Noah Hallett
- Hallett with the McMaster Marauders in 2026

McMaster Marauders
- Title: Defensive assistant
- CFL status: National

Personal information
- Born: September 20, 1997 (age 28) London, Ontario
- Listed height: 6 ft 0 in (1.83 m)
- Listed weight: 188 lb (85 kg)

Career information
- Position: Defensive back
- University: McMaster
- CFL draft: 2020: 2nd round, 18th overall pick

Career history

Playing
- 2021–2024: Winnipeg Blue Bombers

Coaching
- 2026–present: McMaster Marauders

Career CFL statistics
- Games played: 23
- Special teams tackles: 12
- Stats at CFL.ca

= Noah Hallett =

Canadian gridiron football player (born 1997)

Noah Hallett (born September 9, 1997) is a Canadian former professional football defensive back and he is a defensive assistant coach for the McMaster Marauders of U Sports football. He played in four seasons for the Winnipeg Blue Bombers of the Canadian Football League (CFL).

== University career ==
Hallett played U Sports football for the McMaster Marauders from 2016 to 2019.

== Professional career ==
Hallett was drafted by the Winnipeg Blue Bombers in the second round (18th overall) of the 2020 CFL draft. However, he did not play in 2020 due to the cancellation of the 2020 CFL season. Instead, he signed with the team on January 7, 2021, and made his professional debut in the team's opening game on August 5, 2021, against the Hamilton Tiger-Cats. He played in nine regular season games in 2021, starting in two, where he had one defensive tackle, four special teams tackles, and one fumble recovery. After suffering a knee injury on November 13, 2021, Hallett was on the injured list when the Blue Bombers defeated the Hamilton Tiger-Cats in the 108th Grey Cup.
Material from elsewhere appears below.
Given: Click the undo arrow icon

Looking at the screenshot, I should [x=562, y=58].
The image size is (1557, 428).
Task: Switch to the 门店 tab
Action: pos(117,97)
In 2022, Hallett began the first 12 games on the injured list as he rehabilitated his knee injury that he suffered from the previous year. He played in two regular season games where he had two special teams tackles. On May 13, 2023, Hallett was released by the Blue Bombers after failing a physical examination. Hallett returned to the Bombers on October 17, 2023, but did not play in a regular season game. He re-signed with the team on February 1, 2024.

Hallett played in 12 regular season games in 2024 where he had six special teams tackles. He also made his post-season debut as he played in the West Final win over the Saskatchewan Roughriders. He was on the injured list for the 111th Grey Cup game where the Blue Bombers lost to the Toronto Argonauts. He became a free agent in the following offseason on February 11, 2025.

== Coaching career ==
Hallett joined the coaching staff for the McMaster Marauders in 2026 as a defensive assistant coach.

== Personal life ==
Hallett's brother, Nick, was drafted by the Blue Bombers in the seventh round of the 2019 CFL draft.